The oozing, peat-covered area of the spring quivered when walked upon, and cattle sometimes became mired in it. Out of curiosity, Coplen probed the bog with a long pole and struck something hard. With the help of his brothers, he attached a hook to the pole and began hauling up bones, first an enormous vertebra, next a shoulder blade. Realizing they had uncovered something major, the Coplens soon drained the bog, bringing to the surface an amazing haul of huge and puzzling bones.

The five Coplen brothers, familiar with farm livestock, at least could match most of the bones with those of known animals, but could not identify the much larger creatures from which they must have come. Of all the bones uncovered, the most puzzling were the long, curved objects that the Coplens assumed to be huge horns. One weighed 145 pounds and was 10 feet long. Soon the brothers went on the road to exhibit some of their finds in such towns as Colfax, Walla Walla, and Dayton, where they attracted crowds and much newspaper coverage. A Colfax schoolteacher, James Edmiston, first posited the elephant connection and asserted that the long "horns" were actually tusks. In Dayton, an amateur photographer sent pictures of the bones to Yale University geologist James Dwight Dana, who authenticated them as belonging to "the extinct American elephant or mammoth" (Visible Bones, 80).

After their initial tour, the Coplens returned home to do more excavations and unearthed additional bones, bringing the tusk total to nine, ranging from three to 12 feet in length. In August, they launched a second, more ambitious tour, transporting the bones by steamship to The Dalles and Portland, where again they attracted crowds and newspaper comment. In Salem, Oregon, Thomas Condon, geology professor at the new university in Eugene, declared the fossils to be "unquestionably the finest elephant remains ever unearthed on this Coast" (Visible Bones, 82).

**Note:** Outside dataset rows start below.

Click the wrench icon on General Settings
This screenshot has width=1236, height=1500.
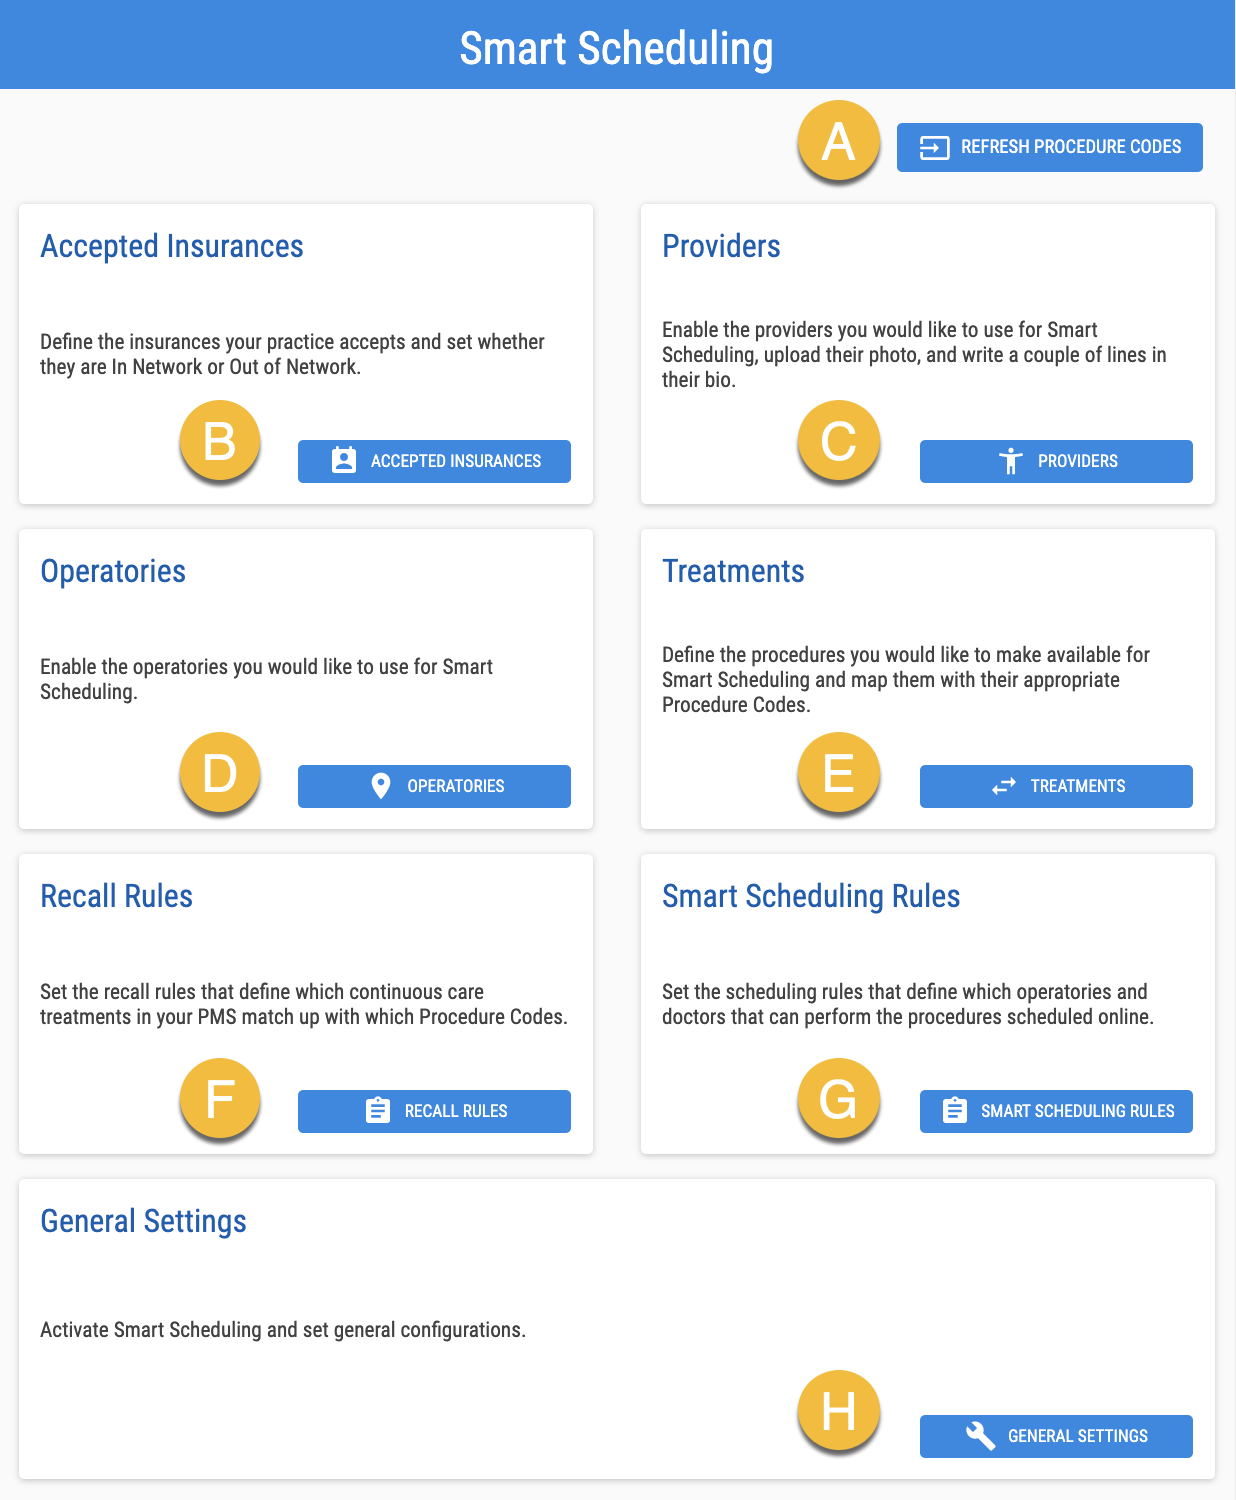(980, 1436)
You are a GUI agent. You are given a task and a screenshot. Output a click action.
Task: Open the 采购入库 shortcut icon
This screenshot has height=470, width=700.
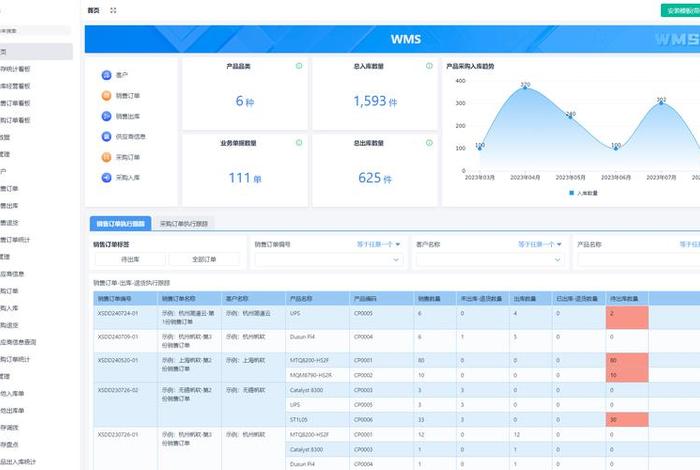click(107, 178)
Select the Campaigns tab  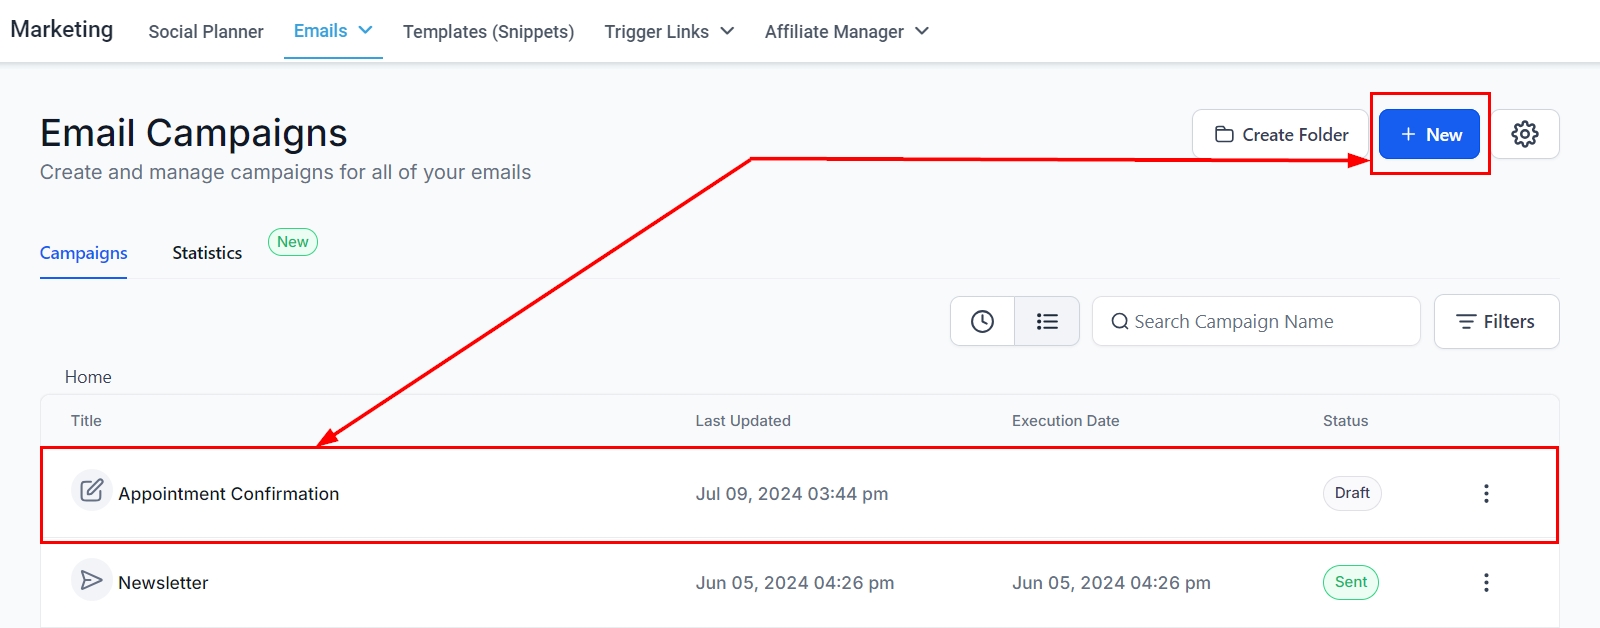pos(84,253)
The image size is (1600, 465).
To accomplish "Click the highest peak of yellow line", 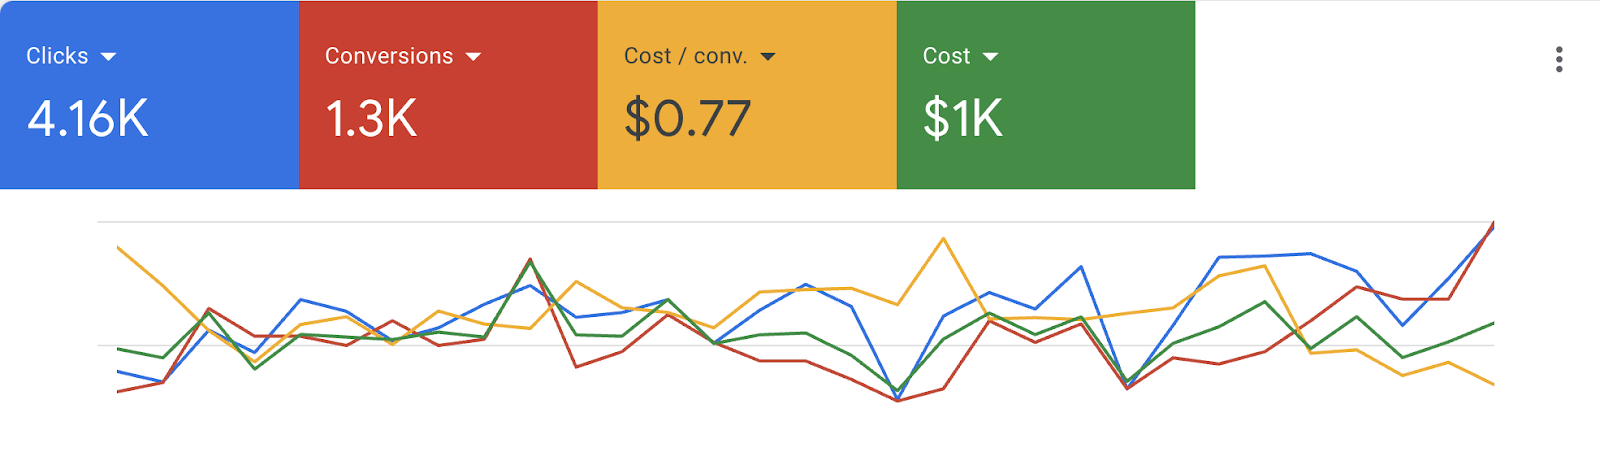I will [943, 239].
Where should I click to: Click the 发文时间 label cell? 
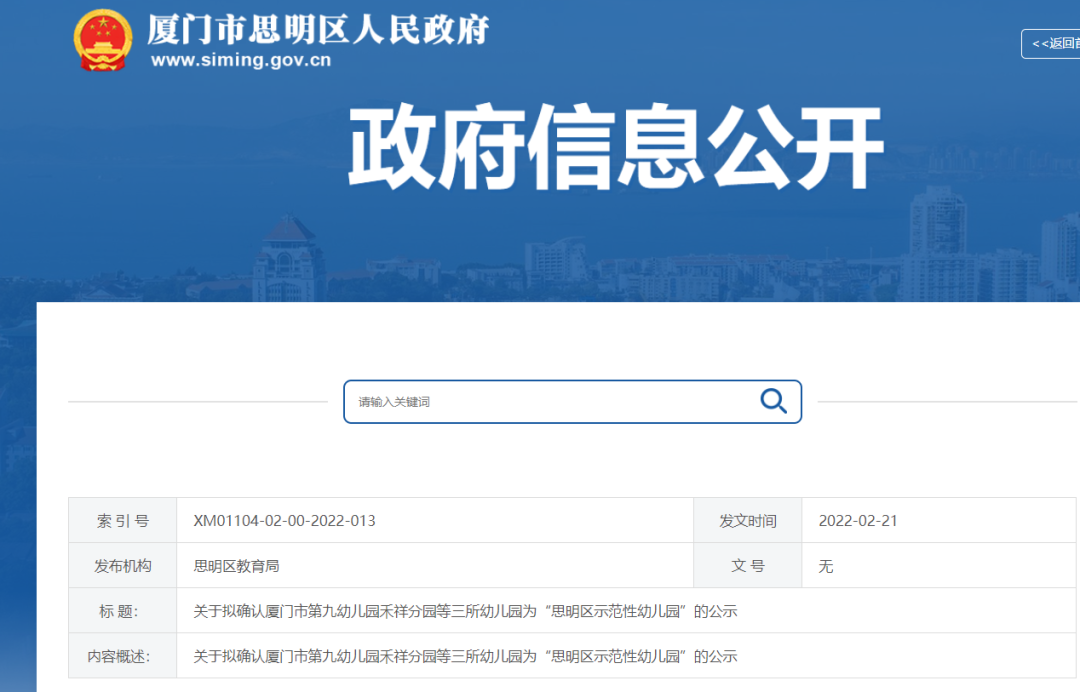click(747, 521)
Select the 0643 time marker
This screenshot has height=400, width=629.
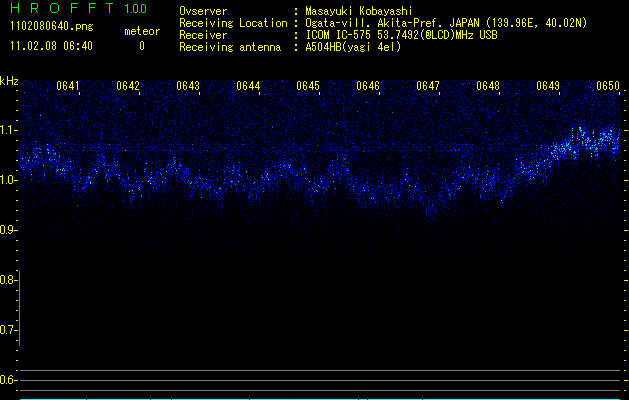pos(188,86)
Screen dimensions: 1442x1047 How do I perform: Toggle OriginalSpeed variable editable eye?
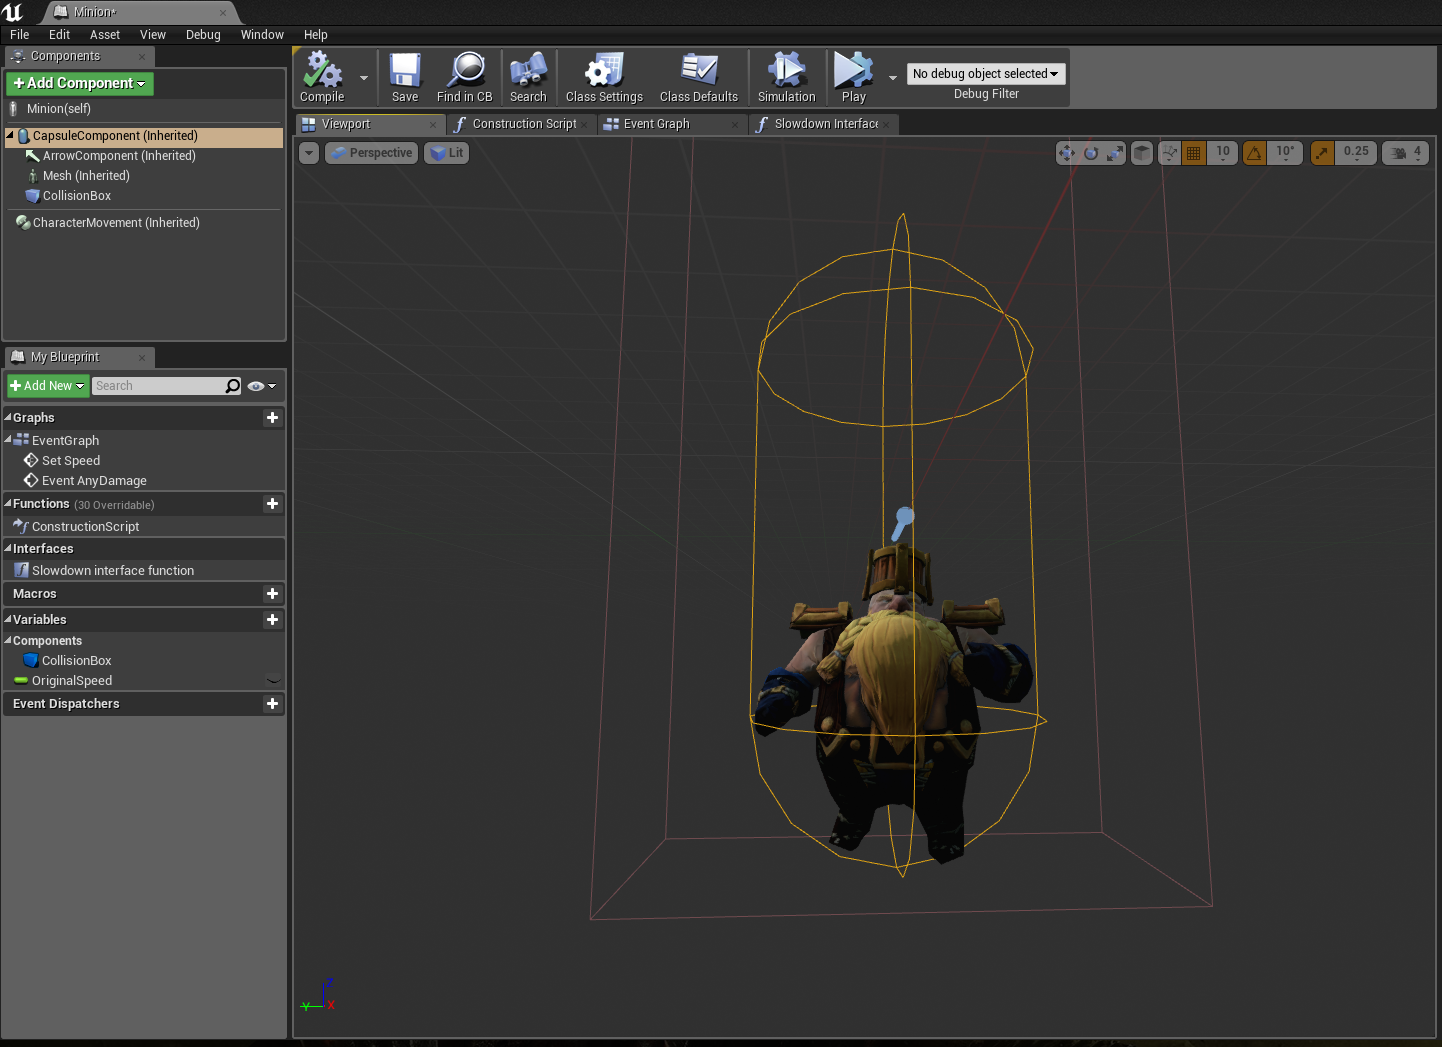pyautogui.click(x=274, y=681)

Meanwhile, Ben Coplen's neighbors, William and Thomas Donahoe, drained a spring on their own property and brought up, among other bones, a huge skull. They exhibited their finds at the Walla Walla County Fair. Finding the profits disappointing, they sold their bones to Nathaniel Thwing and his partners, who competed with the Coplens in exhibiting rival sets of fossils, showing them as far away as San Francisco.

In 1878, paleontologist Edward Cope of Philadelphia purchased the bones taken to San Francisco, including the gigantic skull. He later sold them to the American Museum of Natural History in New York, where they have helped researchers determine the different species of mammoths that once roamed North America.

In October 1876, the Coplens leased their traveling exhibit to Pacific University in Forest Grove, Oregon, in exchange for tuition for young George Coplen at Tualatin Academy. Tualatin was the preparatory school attached to the university.

In 1886, the Chicago Academy of Sciences purchased many of the remaining Coplen bones and assembled a skeleton comprised of the actual mammoth bones plus missing pieces made of plaster. The full mount was 13 feet high. In 1893 it was the central attraction at the Washington Pavilion at the World's Columbian Exposition in Chicago. In 1914 the Field Museum of Natural History in Chicago purchased the skeleton. There, paleontologists have studied it over the years and remounted it, most recently in 1993 for exhibition in its central hall. Later excavations of the Coplen and Donahoe sites produced some fossils of various animals, but nothing to compete with the mammoth discoveries of 1876.